A Lei Mental

Por Odete Santos



Guterres na penúltima campanha eleitoral prometeu as 40 horas de trabalho semanal. Mas trazia na mente uma outra lei. A Lei negociada com o poder económico.

Passados quase quatro anos após a publicação da Lei 21/96 de 23 de Julho, o Governo mantém a sua postura de alheamento perante a solução de um conflito que opôs, e opõe, os trabalhadores e as suas organizações de classe - Os Sindicatos - às grandes Associações patronais.
O Partido Socialista, que na campanha eleitoral das penúltimas eleições prometera as 40 horas de trabalho semanal, viria a defraudar as esperanças com que angariou votos de trabalhadores, com a famigerada Lei da Flexibilidade e Polivalência.
O Partido Socialista cobriu-se de vergonha quando se situou na área das grandes centrais patronais - CIP, CCP e CAP - para destruir um direito conquistado com porfiada luta dos trabalhadores em sede de contratação colectiva.
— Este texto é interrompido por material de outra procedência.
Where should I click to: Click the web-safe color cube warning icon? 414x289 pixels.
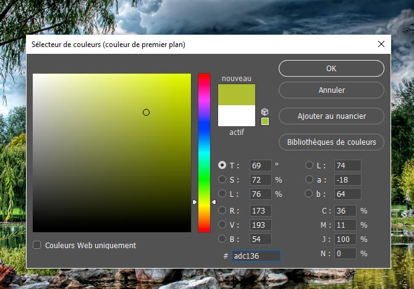point(265,111)
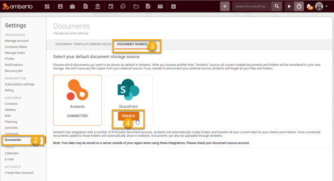Select the Document Source tab
The image size is (334, 181).
coord(132,44)
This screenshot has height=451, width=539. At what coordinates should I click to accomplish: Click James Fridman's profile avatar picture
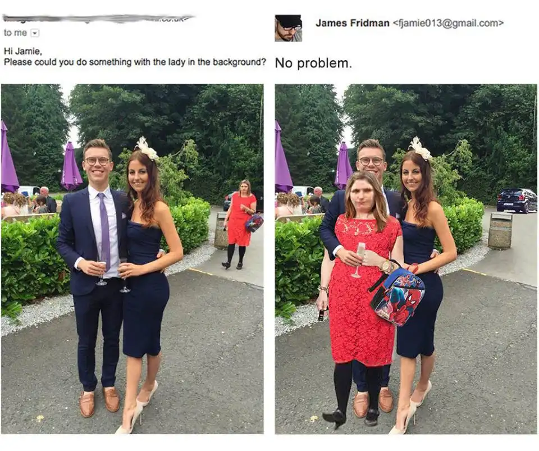pos(289,28)
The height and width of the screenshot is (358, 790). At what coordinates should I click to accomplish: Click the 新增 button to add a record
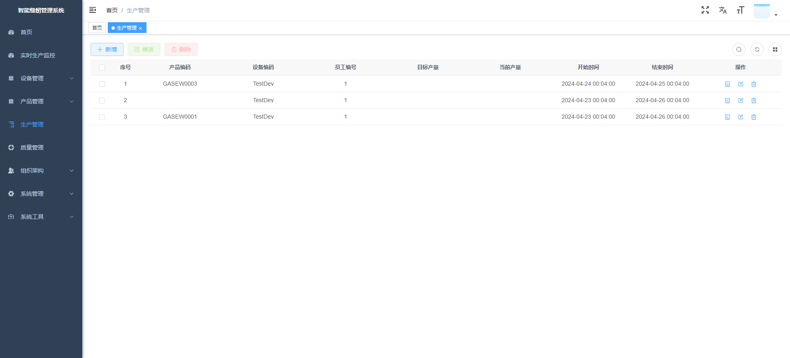point(107,49)
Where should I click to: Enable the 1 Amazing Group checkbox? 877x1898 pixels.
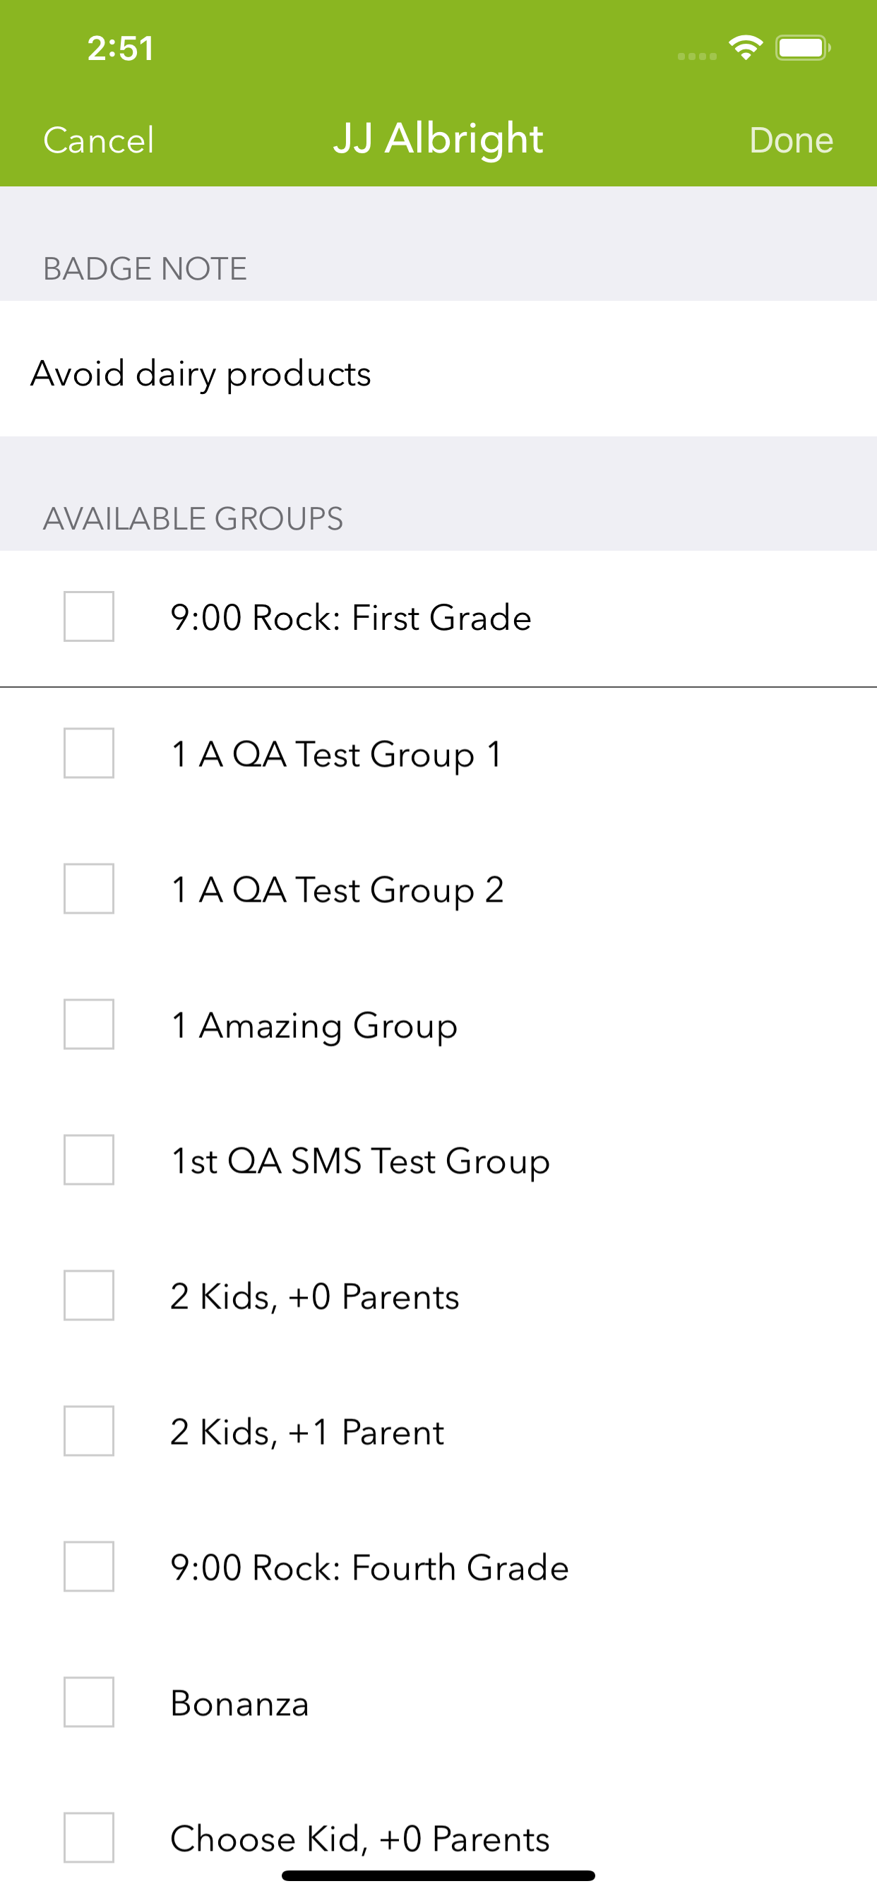(x=88, y=1024)
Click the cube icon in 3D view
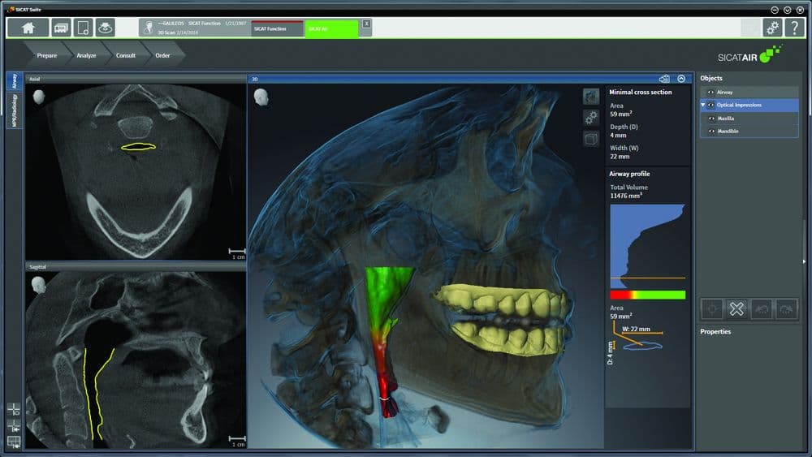812x457 pixels. click(591, 138)
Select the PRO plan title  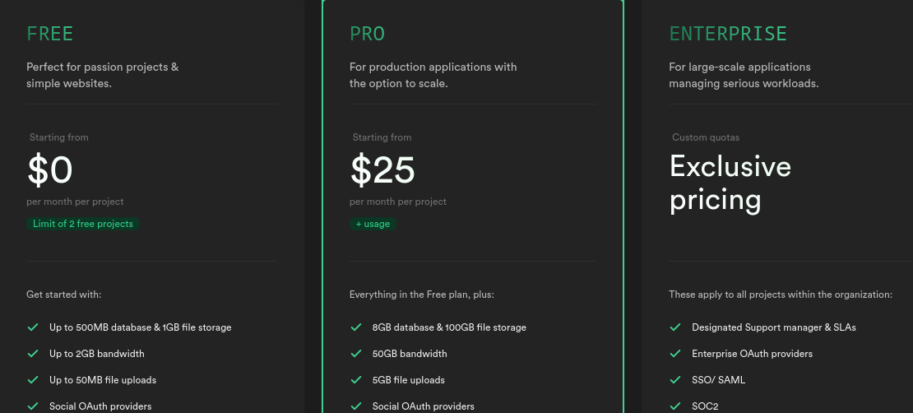coord(367,34)
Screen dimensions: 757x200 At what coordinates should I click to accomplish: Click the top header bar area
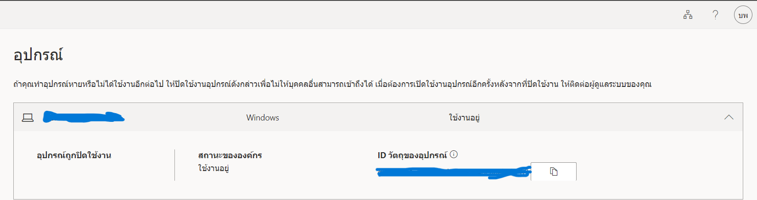click(x=378, y=15)
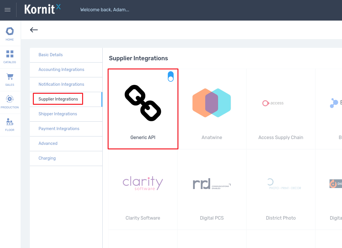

O direito às pequenas pausas e intervalos de descanso como parte integrante do tempo de trabalho.
As 40 horas de trabalho significavam afinal, mais horas de permanência na empresa, na disponibilidade dos empregadores, a menos que os trabalhadores renunciassem a um direito.
A leitura que o Partido Socialista fazia da Lei, era tão manifestamente inconstitucional, que até a maioria parlamentar socialista se demarcou de tal entendimento ao votar o relatório da Comissão de Assuntos Constitucionais, Direitos, Liberdades e Garantias relativo ao recurso interposto pelo PCP da admissão da Proposta de lei.
Ficando então claro que seria inconstitucional a interpretação do diploma que aditasse às 40 horas de trabalho semanal mais o tempo das pausas e dos intervalos de descanso.
Contudo, no período que se seguiu à publicação da Lei, estalaram os conflitos de trabalho em várias empresas, em torno da conquista efectiva das 40 horas de trabalho semanal.
Como se veio a provar pelo comportamento do Governo Socialista, havia uma Lei Mental - uma lei que o Governo trazia na mente - que lhe fora ciciada pelas grandes entidades patronais. Uma lei injusta que destruía direitos adquiridos pelos trabalhadores. Mas que, graças à intervenção do PCP na Assembleia da República, sofreu revezes, faltando apenas o passo final para que, relativamente à duração do trabalho semanal, seja definitivamente encerrada na mente dos seus autores.
Numa altura em que o PCP já apresentou na Assembleia da República o projecto de lei relativo à redução do horário semanal de trabalho para as 35 horas, numa altura em que pela Europa já se vai aprovando essa redução, cabe perguntar:
Por que é que o Governo não encerra de vez o triste dossier de prolongamento do horário das 40 horas com as pausas e intervalos de descanso?
Através da luta dos trabalhadores, em muitas empresas aquele efectivo horário foi conseguido, ficando englobadas no mesmo as pequenas pausas e intervalos de descanso.
Foi uma luta importante. Uma poderosa luta que levou de vencida, em muitos casos, a orientação política que o Governo do Partido Socialista transmitiu à Inspecção Geral de Trabalho.
Porque após a entrada em vigor da Lei 21/96, o Partido Socialista e o seu Governo deram um triste espectáculo de submissão ao poder económico.
Numa dita Comissão de acompanhamento de uma dita concertação social, em que se integram as grandes centrais patronais acolitadas pelo Governo, foi exarado um entendimento da Lei oposto ao que a Assembleia da República fizera constar de um Relatório.
Arvorando-se, tal Comissão, numa arrogante Câmara Corporativa sobrepondo-se ao poder legislativo da Democracia.
Sucederam-se as instruções do Governo à Inspecção do Trabalho para que da lei fizesse a interpretação tirada por aquela Câmara Corporativa.
Passando para trás a vontade política do Parlamento.
E foi uma vergonha ver como até depois da aprovação da Lei 73/98 de 10 de Novembro( que, através das propostas do PCP, clarificou que as pequenas pausas e intervalos de descanso faziam parte do tempo de trabalho) insistiu o Governo na interpretação dos seus parceiros patronais na bafienta Comissão de Acompanhamento.
Os trabalhadores que ainda não conseguiram que os pequenos períodos de descanso se considerem incluídos no tempo de trabalho, são empurrados , pela atitude do Governo, para os Tribunais, que, em duas sentenças que se conhecem, deram razão aos trabalhadores.
Mas por que é que o Governo não resolve de vez este assunto?
Até onde vai o seu enfeudamento ao poder económico que o impede de ser o garante dos direitos e liberdades individuais e colectivas?